AJP - Renal Physiology, Vol 263, Issue 3 401-F410, Copyright © 1992 by American Physiological Society

ARTICLES

Basolateral Na(+)-independent Cl(-)-HCO3- exchange in primary cultures of rat IMCD cells

J. A. Kraut, D. Hart and E. P. Nord
Medical Service, West Los Angeles Veterans Affairs Medical Center, California 90073.

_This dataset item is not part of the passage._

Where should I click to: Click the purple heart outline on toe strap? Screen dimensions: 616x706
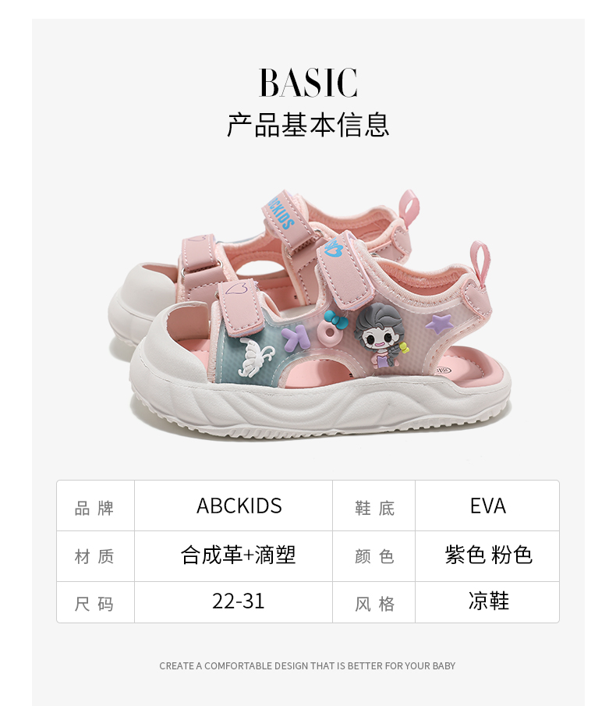(237, 288)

The role of anion exchange in the regulation of intracellular pH (pHi) under base load and steady-state conditions was investigated in confluent monolayers of rat inner medullary collecting duct (IMCD) cells in primary culture using the pH-sensitive fluoroprobe 2,7-bis(carboxyethyl)-5(6')-carboxyfluorescein (BCECF). Recovery of pHi after imposition of a base load induced either by replacement of HCO3-/CO2 by N-2-hydroxyethylpiperazine-N'-2-ethanesulfonic acid (HEPES) at the same extracellular pH (pHo) or deletion of Cl- from a HCO3-/CO2-buffered solution had an absolute requirement for Cl-, was Na+ independent, and was inhibited approximately 90% by 50 microM 4,4'-diisothiocyanostilbene-2,2'-disulfonic acid (DIDS). When pHo was decreased by lowering HCO3- concentration in the constant presence of 5% CO2, the rate of decrement in pHi was significantly blunted in the absence of Cl-. Imposition of a positive or negative diffusion potential of equal but opposite magnitude did not modify the anion exchange rate, confirming the electroneutrality of the process. Under steady-state conditions, pHi of cells bathed in a HCO3-/CO2-buffered solution was 7.33 +/- 0.06, significantly lower than that of cells bathed in a nominally HCO3-/CO2-free buffer (7.50 +/- 0.04), indicating that under physiological conditions the pathway functions as a base extruder. In studies performed on cells grown on permeable supports, the anion exchange pathway was found to be confined exclusively to the basolateral-equivalent cell surface. In summary, confluent monolayers of rat IMCD cells in primary culture possess a Na(+)-independent, DIDS-inhibitable electroneutral Cl(-)-HCO3- exchange pathway that is confined to the basolateral cell surface. The transporter is an important determinant of steady-state pHi and is the predominant mechanism whereby the cell recovers from imposed elevations in pHi.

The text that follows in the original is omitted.